1
linzhi OP 有个问题请教下大家,仿照 https://github.com/xchaoinfo/fuck-login 写的知乎模拟登录,一直报验证码无效的 msg ,即使用个错误的密码也是报这个,代码在 https://github.com/linzhi/minerva/blob/master/minerva/zhihu.py ,不知道为啥呢
|
2
linzhi OP 知道原因了。。。获取验证码的 url https://www.zhihu.com/captcha.gif?r=1492661961962&type=login ,即使中间的参数 r (时间戳)是一样的,获取到的验证码也不一样
|
3
linzhi OP 再次更新。。抓取知乎的问题&答案 不需要模拟登陆。。。。之前方向错了
|
4
creatorYC 2017-04-23 16:11:15 +08:00
我想问问为什么我写的爬虫运行一段时间就会报 requests.exceptions.ConnectionError: ('Connection aborted.', BadStatusLine("''",)),用的 python 和 requests 库,我没有使用多线程,在请求之前都添加了 time.sleep(0.5) ,按说不至于请求太频繁啊,请问这个问题该怎么解决啊!谢谢了,找了好久答案也没辙
|
5
linzhi OP |
6
creatorYC 2017-04-23 16:33:27 +08:00
@linzhi 我看了那个解决方案,应该不是那个问题,要贴异常代码吗?还是程序代码?

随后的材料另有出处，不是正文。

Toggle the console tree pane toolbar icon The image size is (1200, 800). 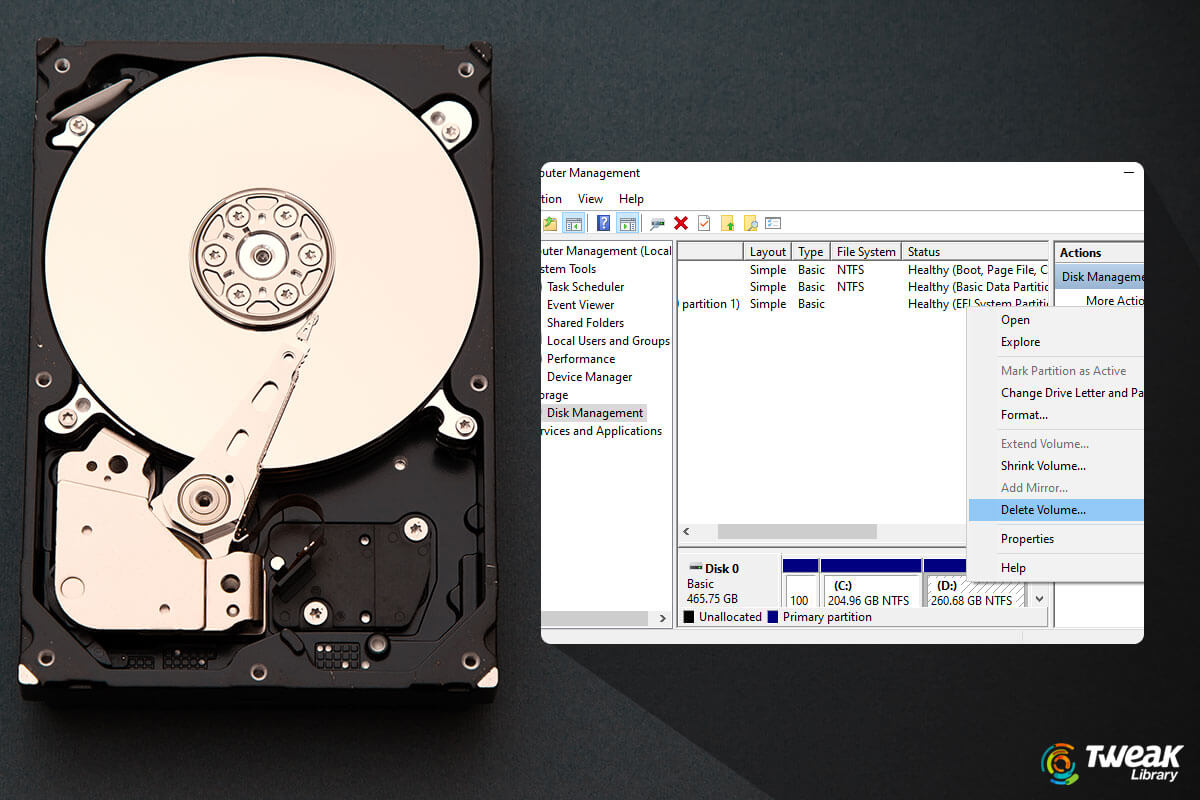573,222
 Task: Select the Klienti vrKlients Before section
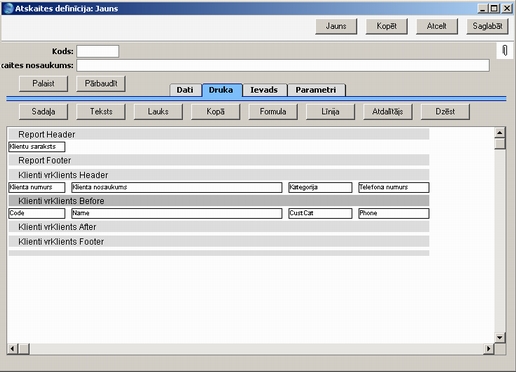point(219,201)
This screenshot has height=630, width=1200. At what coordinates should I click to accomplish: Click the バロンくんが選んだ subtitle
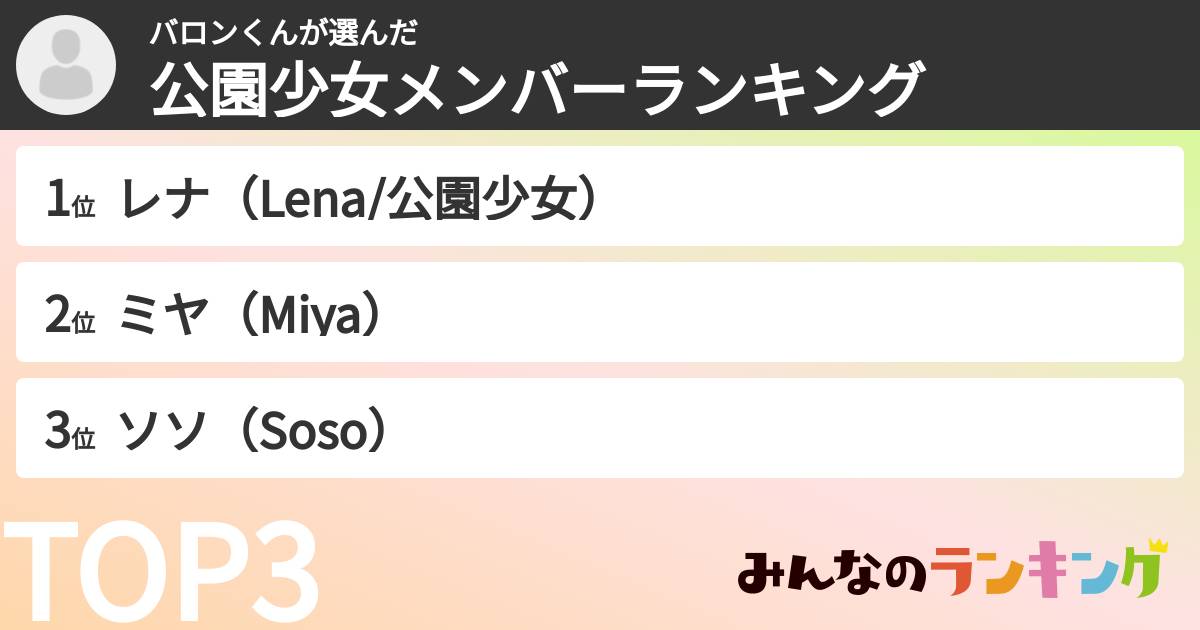283,34
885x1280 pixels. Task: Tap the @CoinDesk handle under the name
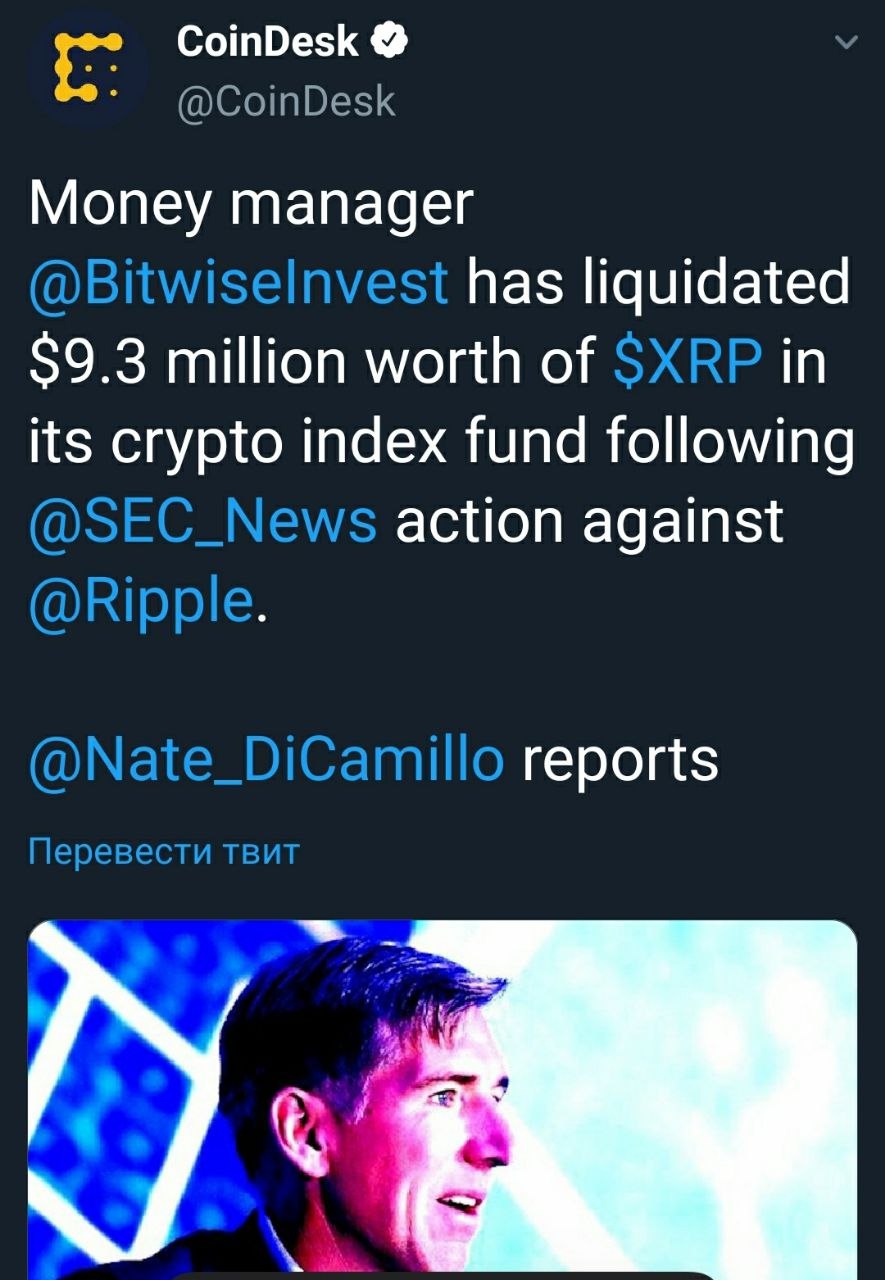(286, 102)
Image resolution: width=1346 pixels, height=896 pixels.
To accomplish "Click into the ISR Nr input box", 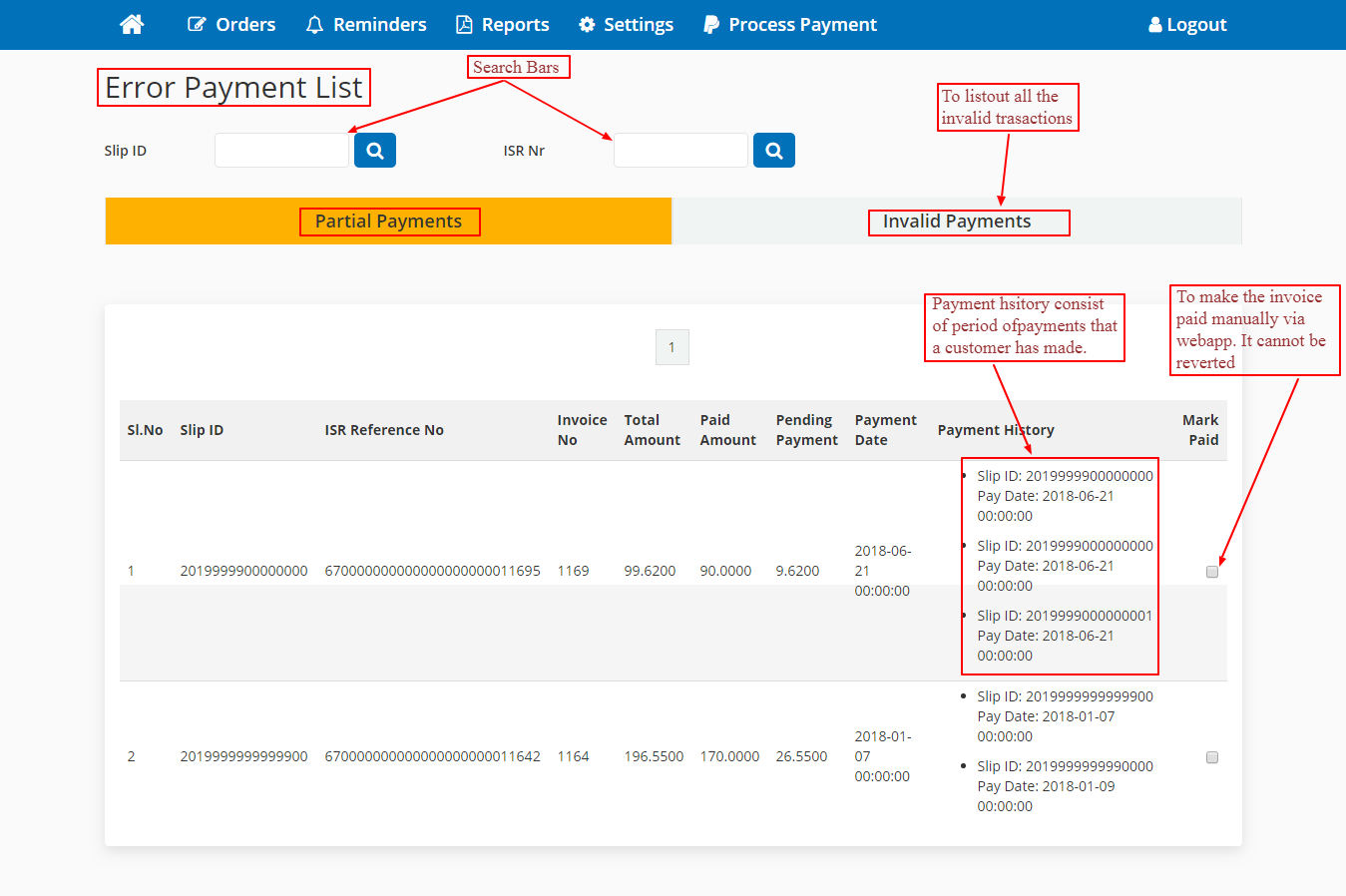I will coord(680,151).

Traceback (most recent call last): File "zhihuSprider.py", line 306, in <module> sprider.bfs_search() File "zhihuSprider.py", line 286, in bfs_search self.analyze_user(user_url, followee_url, follower_url) File "zhihuSprider.py", line 155, in analyze_user result = json.loads(self.get_user_data(user_url)) File "zhihuSprider.py", line 144, in get_user_data response = self.session.get(url, headers=self.headers) File "D:\Python27\lib\site-packages\requests\sessions.py", line 501, in get return self.request('GET', url, **kwargs) File "D:\Python27\lib\site-packages\requests\sessions.py", line 488, in request resp = self.send(prep, **send_kwargs) File "D:\Python27\lib\site-packages\requests\sessions.py", line 609, in send r = adapter.send(request, **kwargs) File "D:\Python27\lib\site-packages\requests\adapters.py", line 473, in send raise ConnectionError(err, request=request) requests.exceptions.ConnectionError: ('Connection aborted.', BadStatusLine("''",)) |